In 1954-1955, Senator Kennedy was bedridden as a result of back surgery. It was during this time that the research and preparation was done for what became this award-winning book. Here is a list of those eight men – members of the United States Senate – deemed by John F. Kennedy as Profiles in Courage:

  • John Quincy Adams, a Senator (1803–1808) (later President and Representative) from Massachusetts, for breaking away from the Federalist Party.
  • Daniel Webster, also from Massachusetts, for speaking in favor of the Compromise of 1850.
  • Thomas Hart Benton, from Missouri, for staying in the Democratic Party despite his opposition to the extension of slavery in the territories.
  • Sam Houston, from Texas, for speaking against the Kansas-Nebraska Act of 1854. Sam Houston was also profiled for opposing Texas’ secession from the Union, for which he was deposed from the office of Governor.
  • Edmund G. Ross, from Kansas, for voting for acquittal in the Andrew Johnson impeachment trial. As a result of Ross’s vote, along with those of six other Republicans, Democrat Johnson’s presidency was saved, and the stature of the office was preserved.
  • Lucius Lamar, from Mississippi, for eulogizing Charles Sumner on the Senate Floor and other efforts to mend ties between the North and South during Reconstruction, and for his principled opposition to the Bland-Allison Act to permit free coinage of silver.
  • George Norris, from Nebraska, for opposing Joseph Gurney Cannon‘s autocratic power as Speaker of the House, for speaking out against arming U.S. merchant ships during the United States’ neutral period in World War I, and for supporting the Presidential Campaign of Democrat Al Smith.
  • Robert A. Taft, from Ohio, for criticizing the Nuremberg Trials for trying Nazi war criminals under what Taft considered ex post facto laws.

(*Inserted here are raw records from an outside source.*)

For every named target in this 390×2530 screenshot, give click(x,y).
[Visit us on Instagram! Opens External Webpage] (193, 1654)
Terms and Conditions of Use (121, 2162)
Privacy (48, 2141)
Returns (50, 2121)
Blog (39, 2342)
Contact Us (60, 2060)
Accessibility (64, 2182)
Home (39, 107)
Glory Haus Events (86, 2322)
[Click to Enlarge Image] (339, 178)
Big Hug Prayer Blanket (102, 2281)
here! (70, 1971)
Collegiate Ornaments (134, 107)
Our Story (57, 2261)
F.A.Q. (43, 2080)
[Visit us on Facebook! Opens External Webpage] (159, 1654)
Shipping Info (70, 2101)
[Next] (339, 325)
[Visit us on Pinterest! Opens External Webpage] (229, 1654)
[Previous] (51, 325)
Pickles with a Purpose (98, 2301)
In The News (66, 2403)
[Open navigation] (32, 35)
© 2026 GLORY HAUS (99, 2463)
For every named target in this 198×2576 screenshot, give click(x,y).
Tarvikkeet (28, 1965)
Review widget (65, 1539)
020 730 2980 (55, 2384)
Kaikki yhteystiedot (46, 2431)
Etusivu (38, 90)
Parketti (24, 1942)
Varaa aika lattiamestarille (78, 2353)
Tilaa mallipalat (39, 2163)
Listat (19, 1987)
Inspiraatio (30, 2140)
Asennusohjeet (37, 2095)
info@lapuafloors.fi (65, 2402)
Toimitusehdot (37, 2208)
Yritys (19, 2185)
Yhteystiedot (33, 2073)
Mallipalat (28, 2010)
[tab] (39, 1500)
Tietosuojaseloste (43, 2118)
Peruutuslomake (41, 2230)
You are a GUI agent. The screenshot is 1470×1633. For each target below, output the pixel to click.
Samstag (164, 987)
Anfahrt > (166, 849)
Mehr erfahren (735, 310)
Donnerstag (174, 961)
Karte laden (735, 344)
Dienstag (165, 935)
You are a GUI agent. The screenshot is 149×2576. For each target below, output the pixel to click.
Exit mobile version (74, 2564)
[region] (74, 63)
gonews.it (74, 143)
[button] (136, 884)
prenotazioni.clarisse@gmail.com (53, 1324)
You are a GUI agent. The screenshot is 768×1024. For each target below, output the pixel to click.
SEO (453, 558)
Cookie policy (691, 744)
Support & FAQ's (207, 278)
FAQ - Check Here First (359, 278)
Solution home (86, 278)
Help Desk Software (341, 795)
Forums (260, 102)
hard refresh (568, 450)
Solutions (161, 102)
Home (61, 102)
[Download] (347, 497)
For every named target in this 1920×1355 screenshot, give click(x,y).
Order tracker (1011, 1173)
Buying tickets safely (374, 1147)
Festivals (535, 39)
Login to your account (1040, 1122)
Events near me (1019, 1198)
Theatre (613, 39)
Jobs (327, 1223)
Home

*Note – there is always a Lowell connection:

Blanche Ames was born in Lowell, Massachusetts in 1878. Her father was General Adelbert Ames, a union officer during the American Civil War, and later, Governor of Mississippi. Her mother, Blanche Butler, was the daughter of Benjamin Butler – a lawyer and politician who represented Massachusetts in the United States House of Representatives, served as Governor of Massachusetts the Governor of Massachusetts and as a Union Major General during the Civil War.